Se um modelo não aparecer na caixa de conclusão automática quando você pressiona Ctrl+Shift (Cmd+Shift no Mac), pressione Backspace, em seguida, digite as primeiras letras do nome do modelo, em seguida, pressione Ctrl+Shift.

Customizar Local do Cursor

Lembra-se da variável ${cursor} ? Ela pode fornecer controle preciso de onde o cursor está localizado quando você estiver usando modelos. Essencialmente, a variável ${cursor} marca o ponto para o qual o cursor irá quando você pressionar Enter, indicando que você terminou a edição do modelo. Acho essa variável especialmente útil ao criar modelos para coisas como funções, onde desejo que o cursor termine no corpo da função após ter customizado os parâmetros.

Mostre-me o Dinheiro

Se estiver trabalhando em uma linguagem de programação em que o símbolo do dólar ($) tem significado especial (como em PHP), você deve escapar esse caractere em seus modelos. Para obter um $ literal, use dois em seguida —$$. Se quiser que uma variável de modelo siga um símbolo de dólar, deve usar três deles —$$${variable}.


Resumo

Deve estar claro que os modelos Eclipse são muito mais versáteis do que a funcionalidade simples de trecho de código. Diferentemente de trechos de código, os modelos do Eclipse são integrados diretamente no fluxo de trabalho no Eclipse — desde a criação de um novo documento até trabalhar no editor. A capacidade de usar variáveis em modelos torna a customização uma brisa, enquanto que com trechos de código, você basicamente obtém um shell que pode inserir e editar manualmente.

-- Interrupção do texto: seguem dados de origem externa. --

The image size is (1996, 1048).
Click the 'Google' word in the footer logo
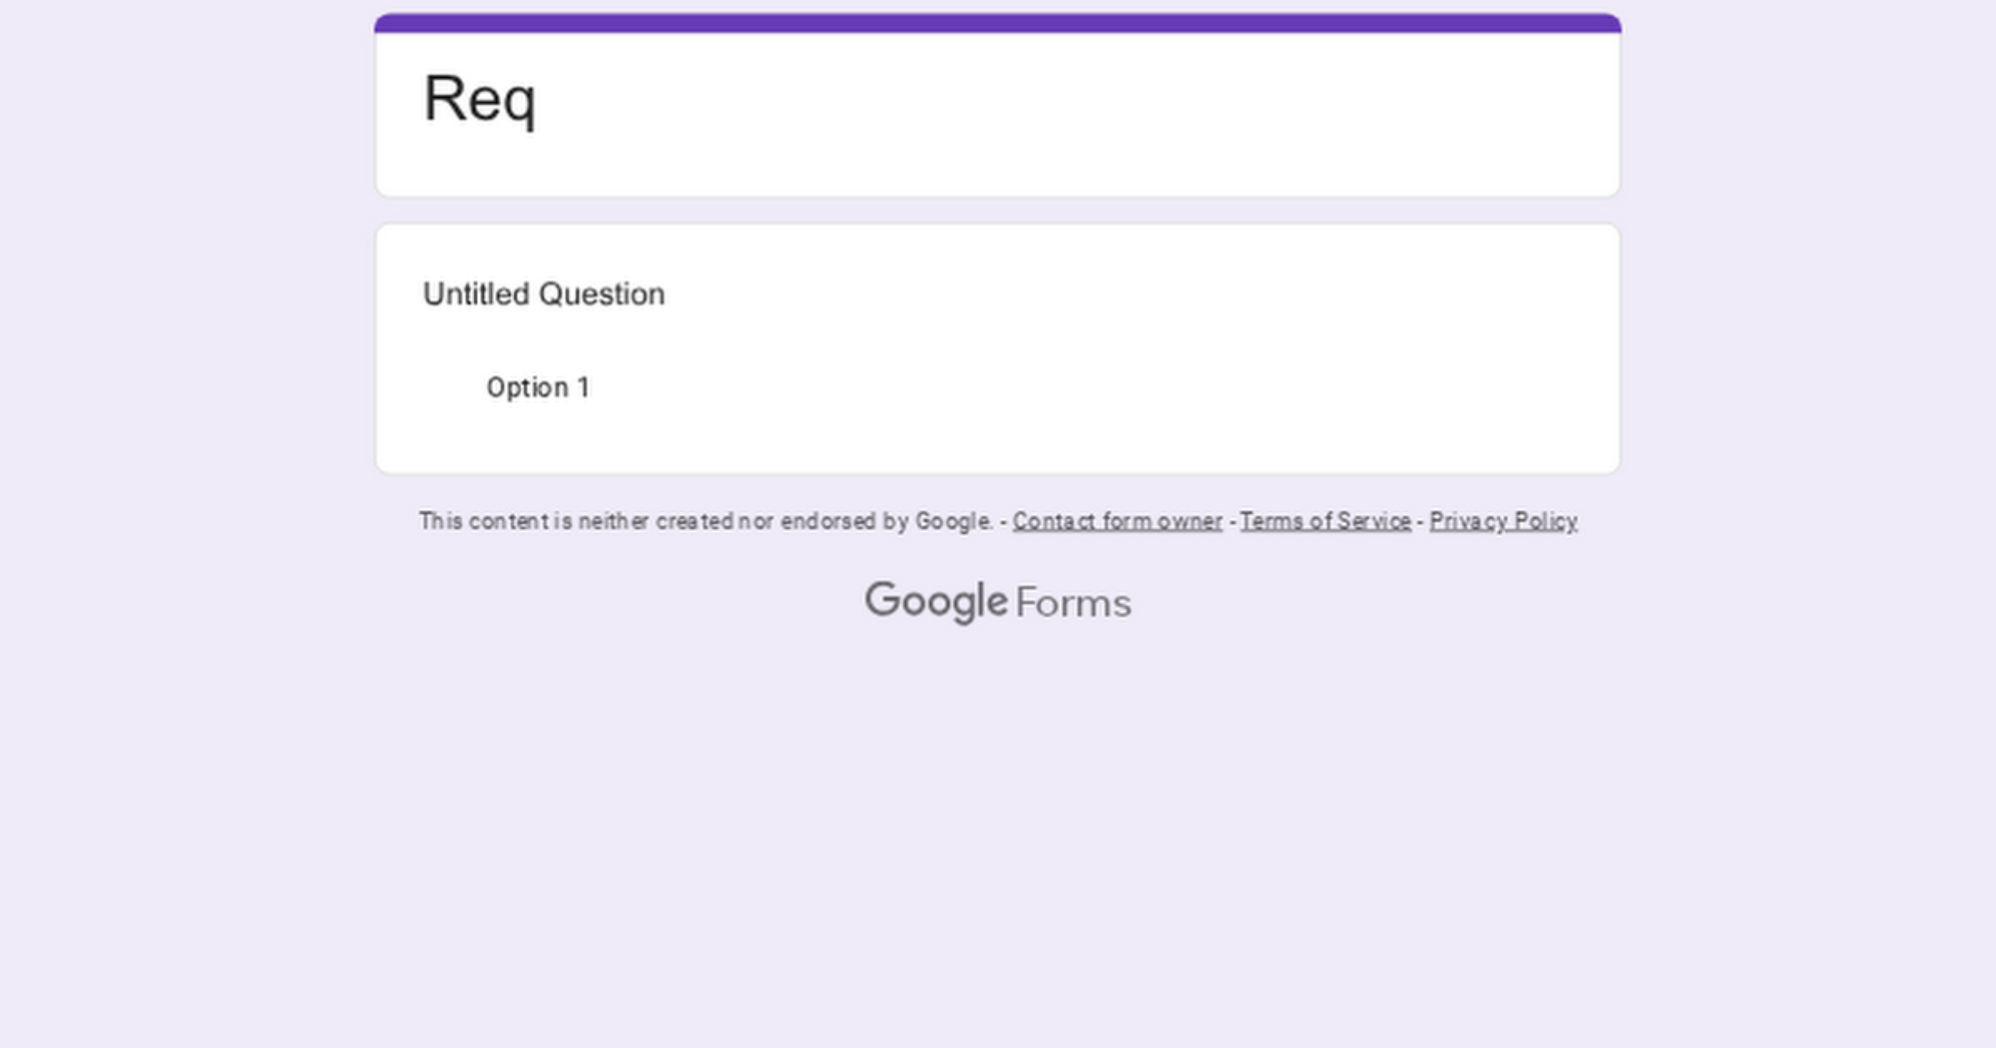pyautogui.click(x=935, y=602)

Este tutorial foi propositadamente amplo e você terá de passar algum tempo aprendendo os modelos para cada plug-in que for usar. No entanto, a maioria das diferenças que encontrará entre os plug-ins que suportam modelos está relacionada ao número de modelos predefinidos, contextos disponíveis e o número de variáveis predefinidas. Você já está familiarizado com todos esses conceitos deste tutorial. Usei uma grande variedade de plug-ins do Eclipse (HTML, PHP, a linguagem Java™ , Python e mais) que suportam modelos e as qualificações que você aprendeu aqui aplicam-se a todos eles.

Quando ficar acostumado a usar modelos, questionará como você já viveu sem eles. Nas raras ocasiões em que me encontro trabalhando em um editor diferente do Eclipse, me pego tentando acionar os modelos. Quando percebo que não estão lá, dou um suspiro de frustração.